A damper-optimised balanced demand-controlled ventilation (DVC) system was installed in the mock-up building. During normal operation, the airflow rates are regulated based on the input from the pressure-independent supply and extraction variable air volume (VAV) dampers at room level, active \(\hbox {CO}_2\) sensors and passive temperature sensors communicating with the programmable logic controller under station (PLC-US), which determined the required airflow rates continuously.

The installed AHU of type Exhausto Topp-4-R-NA2-3-1 was able to deliver an airflow rate of 4 500\({\hbox {m}}^{3}~{\hbox {h}}^{-1}\) (250 Pa external pressure), corresponding to 70 % of maximum nominal capacity. The AHU had two fans, one supply and one extraction fan, a regenerative heat exchanger (RHE) and a heating battery; however, the heating battery was not active during the tests. Four ePM1 60 % (IF83: 592\(\times \)442\(\times \)535/10) bag filters were installed in the AHU, two on the extraction side and two on the supply side. The filters on the extraction side were replaced between each test. The maximum operating temperature of the filters is \(70~^\circ {\hbox {C}}\).

Multi-criteria smoke detectors of type AutroGuard\(\circledR \)V-430 were mounted in each room and connected to the building management system (BMS) via the fire alarm control panel. In the case of fire detection, the BMS system responds to provide \(\dot{V}_{max}\) to all rooms, by increasing the AHU power to obtain 100 % of the designed maximal airflow rate for the building. Depending on the system, this does not necessarily require fan speed to operate at 100 %. The optimizer function of the PLC-US adjusts the DCV damper positions to supply \(\dot{V}_{max}\) to the compartments. As a once-through system, providing 100 % supply means also having 100 % extraction, which means the RHE will provide maximum heat exchange between the extraction and supply air streams.

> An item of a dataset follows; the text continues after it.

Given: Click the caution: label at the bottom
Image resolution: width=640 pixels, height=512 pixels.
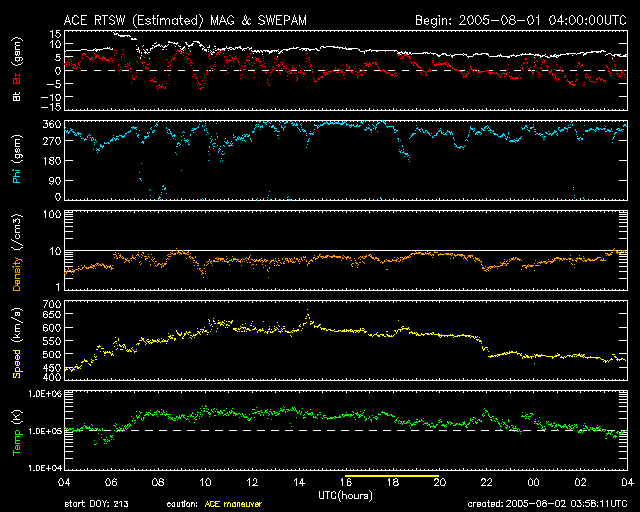Looking at the screenshot, I should [x=183, y=504].
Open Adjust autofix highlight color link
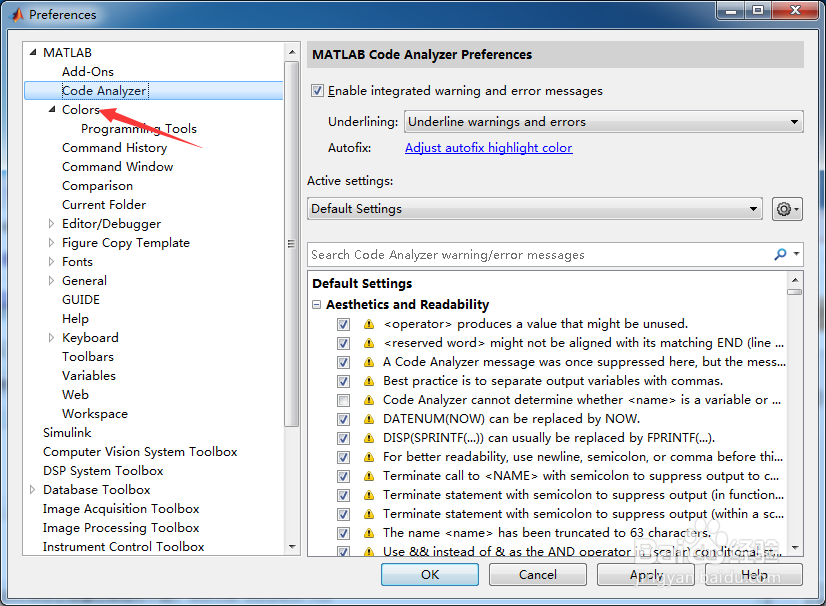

In addition to the rooms in the mock-up building, the ventilation system was designed to cover an additional area of 300 \(\hbox {m}^2\), corresponding to the rest of a larger school building. This was done both to maintain a realistic ratio between the smoke extracted from the fire room and the fresh air extracted from all other rooms, and to ensure a realistic ratio between the pressure build-up in the fire room and the total capacity of the AHU. As seen in Fig. 1, the ducts to and from the extra 300 \(\hbox {m}^2\) were located outside the mock-up building. The minimum, \(\dot{V}_{min}\), and maximum, \(\dot{V}_{max}\), design airflow rates depend on both room sizes and the intended usage and are shown in Table 2. All ventilation ducts were installed without insulation and suspended from the ceiling using standard ventilation brackets.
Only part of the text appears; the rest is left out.